» PROBLEM TO SOLVE: Could you reproduce all of the lines below word for word, keeping their order and leaving none out?

» RECORDS TO PROCESS:
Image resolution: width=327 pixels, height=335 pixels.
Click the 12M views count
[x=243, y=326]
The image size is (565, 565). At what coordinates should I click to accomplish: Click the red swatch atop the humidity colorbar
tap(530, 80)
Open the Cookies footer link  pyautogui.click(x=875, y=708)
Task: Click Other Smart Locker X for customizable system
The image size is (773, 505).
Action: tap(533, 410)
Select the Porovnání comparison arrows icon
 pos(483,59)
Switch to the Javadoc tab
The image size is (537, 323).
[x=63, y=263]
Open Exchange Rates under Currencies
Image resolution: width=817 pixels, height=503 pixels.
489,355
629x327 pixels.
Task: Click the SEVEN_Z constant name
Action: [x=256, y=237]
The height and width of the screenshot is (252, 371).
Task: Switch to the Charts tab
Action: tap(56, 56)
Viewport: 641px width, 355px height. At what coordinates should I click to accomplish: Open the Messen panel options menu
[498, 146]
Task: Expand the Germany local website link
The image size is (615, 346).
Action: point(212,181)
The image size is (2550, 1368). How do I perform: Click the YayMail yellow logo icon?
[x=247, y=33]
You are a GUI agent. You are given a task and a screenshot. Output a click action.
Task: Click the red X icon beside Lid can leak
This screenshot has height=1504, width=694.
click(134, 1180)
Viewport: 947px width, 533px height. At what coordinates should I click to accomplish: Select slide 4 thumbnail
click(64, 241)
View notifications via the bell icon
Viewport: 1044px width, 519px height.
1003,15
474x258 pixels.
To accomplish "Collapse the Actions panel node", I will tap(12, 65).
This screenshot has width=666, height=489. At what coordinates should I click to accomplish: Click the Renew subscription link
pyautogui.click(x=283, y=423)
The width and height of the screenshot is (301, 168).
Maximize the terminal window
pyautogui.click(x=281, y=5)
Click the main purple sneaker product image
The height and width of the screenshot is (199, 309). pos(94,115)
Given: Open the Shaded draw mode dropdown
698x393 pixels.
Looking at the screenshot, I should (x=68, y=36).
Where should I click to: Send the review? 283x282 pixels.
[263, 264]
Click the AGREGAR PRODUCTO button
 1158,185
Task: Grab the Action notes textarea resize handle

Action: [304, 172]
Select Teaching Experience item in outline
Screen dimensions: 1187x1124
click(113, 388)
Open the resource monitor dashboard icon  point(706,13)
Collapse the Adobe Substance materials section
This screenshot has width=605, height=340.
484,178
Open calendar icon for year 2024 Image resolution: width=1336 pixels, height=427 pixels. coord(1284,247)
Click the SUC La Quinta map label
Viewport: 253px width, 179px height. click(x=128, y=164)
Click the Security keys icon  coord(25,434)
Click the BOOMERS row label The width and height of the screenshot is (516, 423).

» EXERCISE OUTPUT:
Image resolution: width=327 pixels, height=335 pixels.
Click the 12M views count
[x=243, y=326]
The image size is (565, 565). At what coordinates should I click to accomplish: Click the red swatch atop the humidity colorbar
tap(530, 80)
Open the Cookies footer link  pyautogui.click(x=875, y=708)
Task: Click Other Smart Locker X for customizable system
The image size is (773, 505).
Action: tap(533, 410)
Select the Porovnání comparison arrows icon
 pos(483,59)
Switch to the Javadoc tab
The image size is (537, 323).
[x=63, y=263]
Open Exchange Rates under Currencies
Image resolution: width=817 pixels, height=503 pixels.
489,355
629x327 pixels.
Task: Click the SEVEN_Z constant name
Action: [x=256, y=237]
The height and width of the screenshot is (252, 371).
Task: Switch to the Charts tab
Action: tap(56, 56)
Viewport: 641px width, 355px height. At what coordinates should I click to accomplish: Open the Messen panel options menu
[498, 146]
Task: Expand the Germany local website link
The image size is (615, 346).
Action: point(212,181)
The image size is (2550, 1368). How do I perform: Click the YayMail yellow logo icon?
[x=247, y=33]
You are a GUI agent. You are given a task and a screenshot. Output a click action.
Task: Click the red X icon beside Lid can leak
This screenshot has height=1504, width=694.
click(134, 1180)
Viewport: 947px width, 533px height. At what coordinates should I click to accomplish: Select slide 4 thumbnail
click(64, 241)
View notifications via the bell icon
Viewport: 1044px width, 519px height.
1003,15
474x258 pixels.
To accomplish "Collapse the Actions panel node", I will tap(12, 65).
This screenshot has width=666, height=489. At what coordinates should I click to accomplish: Click the Renew subscription link
pyautogui.click(x=283, y=423)
The width and height of the screenshot is (301, 168).
Maximize the terminal window
pyautogui.click(x=281, y=5)
Click the main purple sneaker product image
The height and width of the screenshot is (199, 309). pos(94,115)
Given: Open the Shaded draw mode dropdown
698x393 pixels.
Looking at the screenshot, I should (x=68, y=36).
Where should I click to: Send the review? 283x282 pixels.
[263, 264]
Click the AGREGAR PRODUCTO button
 1158,185
Task: Grab the Action notes textarea resize handle

Action: [304, 172]
Select Teaching Experience item in outline
Screen dimensions: 1187x1124
click(113, 388)
Open the resource monitor dashboard icon  point(706,13)
Collapse the Adobe Substance materials section
This screenshot has width=605, height=340.
484,178
Open calendar icon for year 2024 Image resolution: width=1336 pixels, height=427 pixels. coord(1284,247)
Click the SUC La Quinta map label
Viewport: 253px width, 179px height. click(x=128, y=164)
Click the Security keys icon  coord(25,434)
Click the BOOMERS row label The width and height of the screenshot is (516, 423).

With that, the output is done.